* [Directions for this task]:
Please write out only the lines from the line with "1102x666 pixels." to the line with "v10.0.1 asc signature", inclusive, exactly as they stand below, without the pictures.

* [Data shown]:
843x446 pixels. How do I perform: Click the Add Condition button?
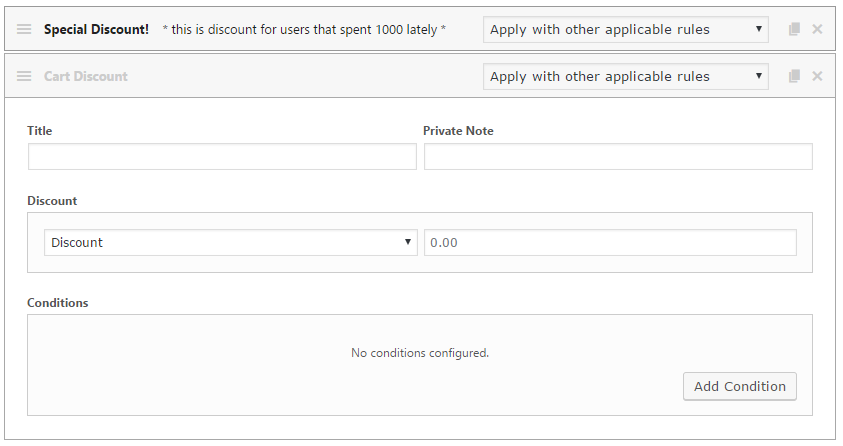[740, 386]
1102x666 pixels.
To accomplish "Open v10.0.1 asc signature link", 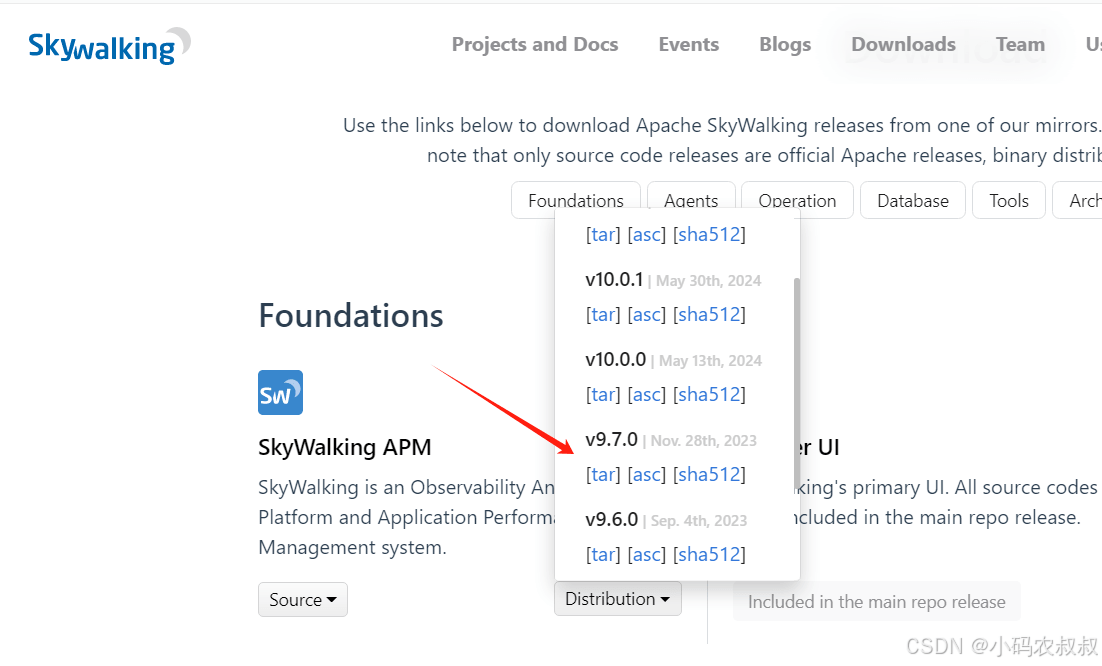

---

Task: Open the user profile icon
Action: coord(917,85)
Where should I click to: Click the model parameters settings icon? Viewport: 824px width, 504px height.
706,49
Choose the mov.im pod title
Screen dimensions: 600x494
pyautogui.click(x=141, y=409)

* [Response area]:
1102x666 pixels.
To accomplish "Open v10.0.1 asc signature link", 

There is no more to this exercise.